My instinct for solving this problem (like my instinct for solving all problems :S ) is to create & disseminate knowledge. Obviously, I can’t say “Why don’t you people teach your kids right about sex?” becuase I haven’t done it. But I hope to get up the nerve by the time my turn comes:

  • We all want to be known and loved by others; it’s a very powerful desire.
  • To be seen naked is to be known. I can’t explain it, but it’s an old truth. It’s why we wear clothes even when it’s hot outside. It’s why certain combinations of attire (or lack thereof) are inappropriate in public. It’s why you have bad dreams of leaving your pants at home.
  • To be known but not loved is brutal: you’re stripped bare but not embraced. I imagine that’s the feeling when naked pictures become public (cf. “L’enfer, c’est les autres”, “Gaze”).
  • Similarly, to be loved but not known is hollow: a relationship based on mutual pride-appeasing may provide tastes of intimacy but it is not intimacy.
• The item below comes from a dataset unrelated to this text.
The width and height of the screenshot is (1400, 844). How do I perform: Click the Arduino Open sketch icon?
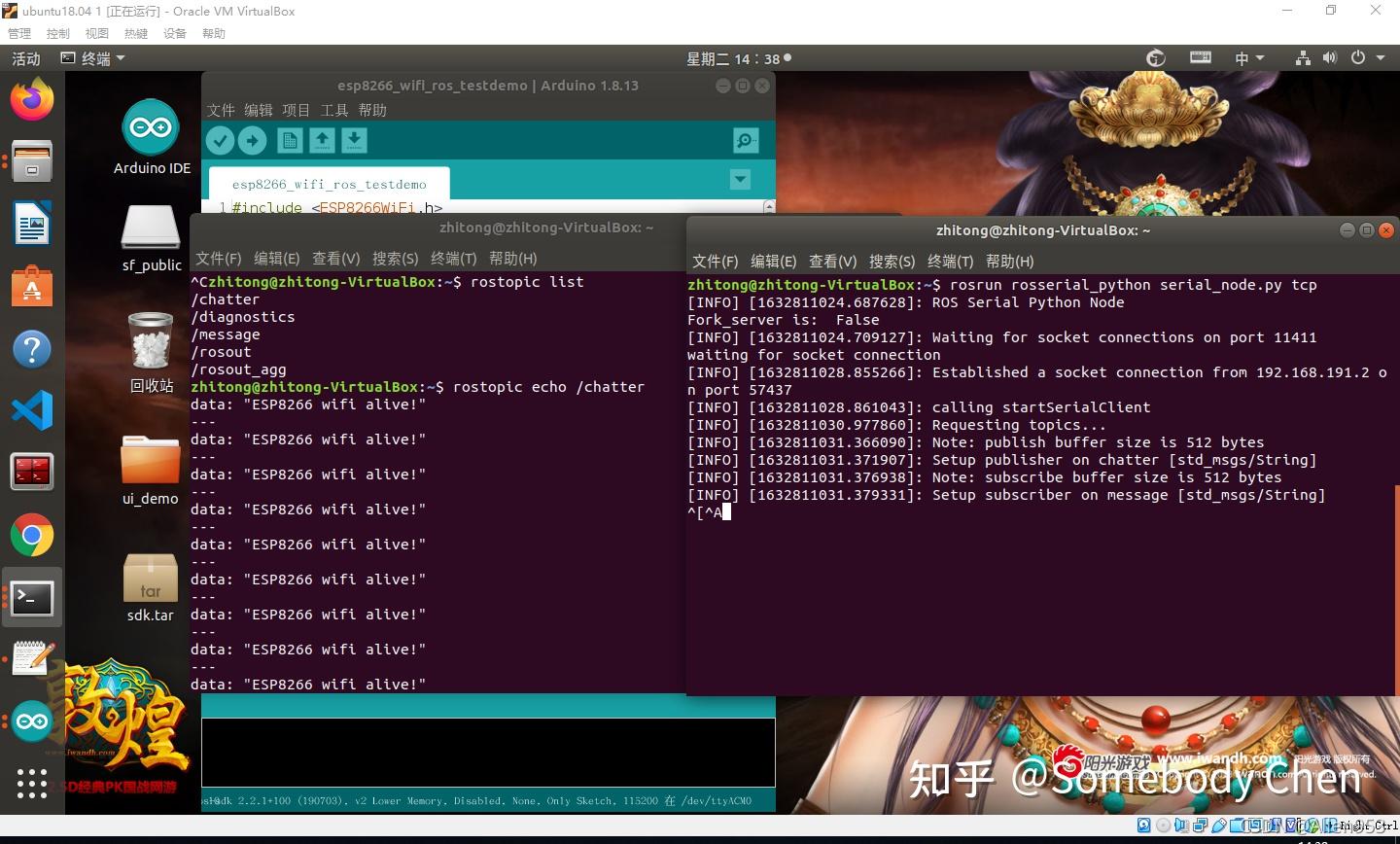point(323,141)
Eyelash-batting will wear off and you’re realize you never actually loved the other. You loved being admired by the other.
  • When you’re married, you’re known by your spouse. If your spouse keeps his or her vows, you’ll also be loved. Marriage is a place where humans can be fully known and fully loved without fear of abandonment. Certainly loving the “stranger you’re married to” is hard, but you’re not likely count your spouse like a baseball card.

I appreciated the advice included in this article:

Boyd advises parents not to, for example, shut down accounts…Instead, parents should take a deep breath—even in the most uncomfortable scenarios—and ask questions.

I guess this is it: in my youth, internet pornography was the new menace that nobody warned us about & we all fell prey to (indirectly, if not directly). What will it be for my children?